*The problem*. Repeat the stretch of the passage on Forrester's organizational design proposals from "Forrester (1965) and" through "understood organizational purpose.", and swap "organizational purpose" for "shared mission".

*Excerpted passage*.
Forrester (1965) and others have proposed alternative organizational design and
management structures that they expect will lead to long term success. Forrester, in
particular, makes some interesting suggestions. We examine these ideas in the context of
their effect upon these cycles. Primarily, we will consider how Forrester’s recommended
policies affect delays.in the organization, and it’s response to the need for change.

Forrester’s (1965) work recommends changes to six components of organizational design if
an organization is going to achieve its potential. We suggest that a seventh component
needs to be included—a common organizational purpose.

For each of the design elements to have the results intended by Forrester, they must be
operating in the context of a clearly articulated and understood organizational purpose.
Without this, each of the recommendations may hinder performance by increasing
fragmentation of the organization and reducing the clarity of focus or objectives. These in
turn add delays to the system. Briefly, we will now review each of Forrester’s main points
within the context of a purpose driven organization.

Eliminating the superior-subordinate relationship, particularly multiple layers of such a
hierarchy, should decrease the lag between an action taken by an individual and its feedback
effect from the market upon that individual. With a hierarchy, the feedback is from the
superior or from the control mechanism (budget and planning system), and this feedback,
even if it reflects the market, will have substantial delays. More likely the feedback will
reflect many issues in addition to the market.

Forrester suggests replacing the superior subordinate.relationship as it currently exists in
most organizations with individual profit centers. His argument is that ultimately this is the
fairest means for establishing individual worth. It is not clear that individual profit centers
affect information delays in any predictable way. Unless people are being influenced by the
overall purpose of the organization, and feedback from the end customer, the gains from
reduced hierarchical delay may be negated by negotiations based on self interest rather than
organizational purpose.

*Data shown*.
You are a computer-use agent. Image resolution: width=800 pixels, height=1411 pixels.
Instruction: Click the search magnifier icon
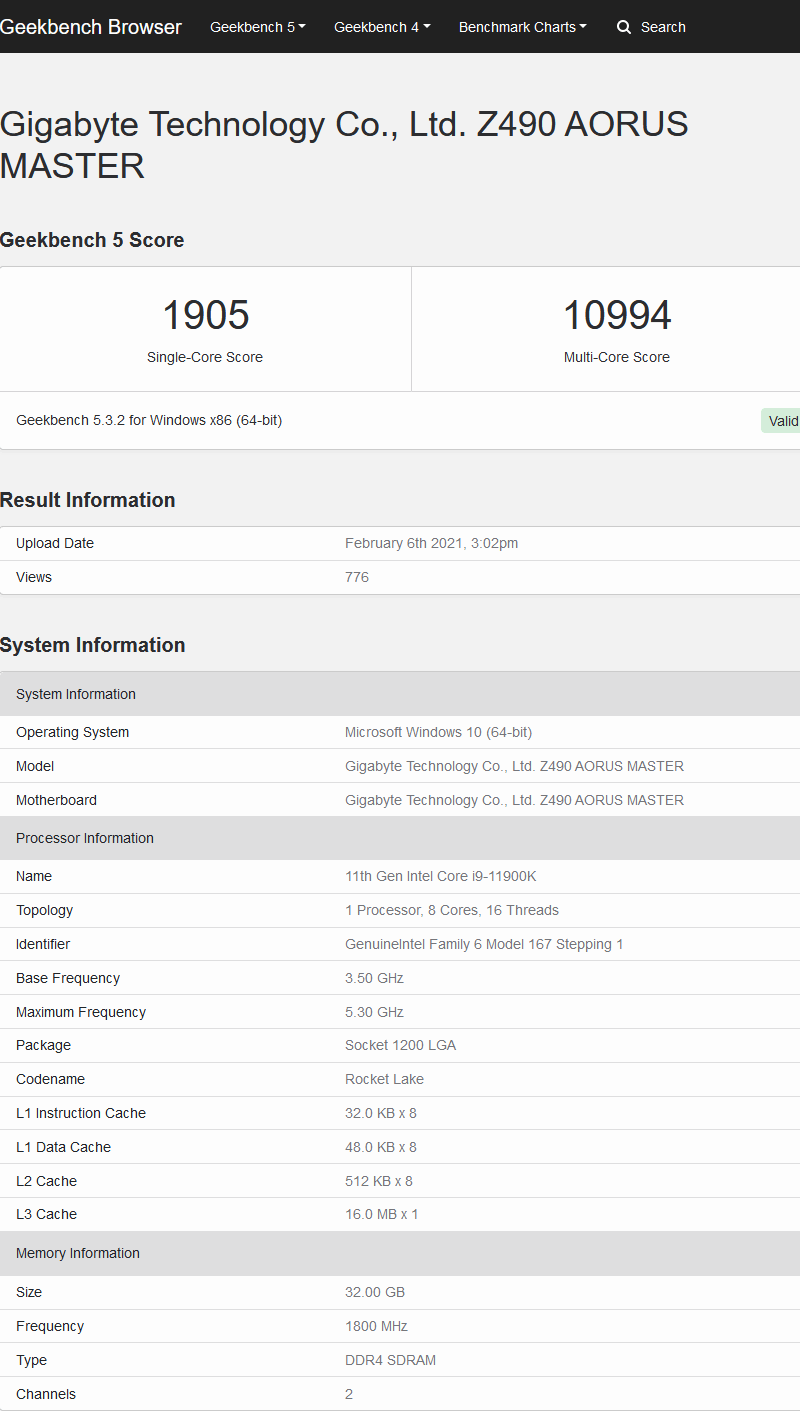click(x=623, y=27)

*Response*.
Forrester (1965) and others have proposed alternative organizational design and
management structures that they expect will lead to long term success. Forrester, in
particular, makes some interesting suggestions. We examine these ideas in the context of
their effect upon these cycles. Primarily, we will consider how Forrester’s recommended
policies affect delays.in the organization, and it’s response to the need for change.

Forrester’s (1965) work recommends changes to six components of organizational design if
an organization is going to achieve its potential. We suggest that a seventh component
needs to be included—a common shared mission.

For each of the design elements to have the results intended by Forrester, they must be
operating in the context of a clearly articulated and understood shared mission.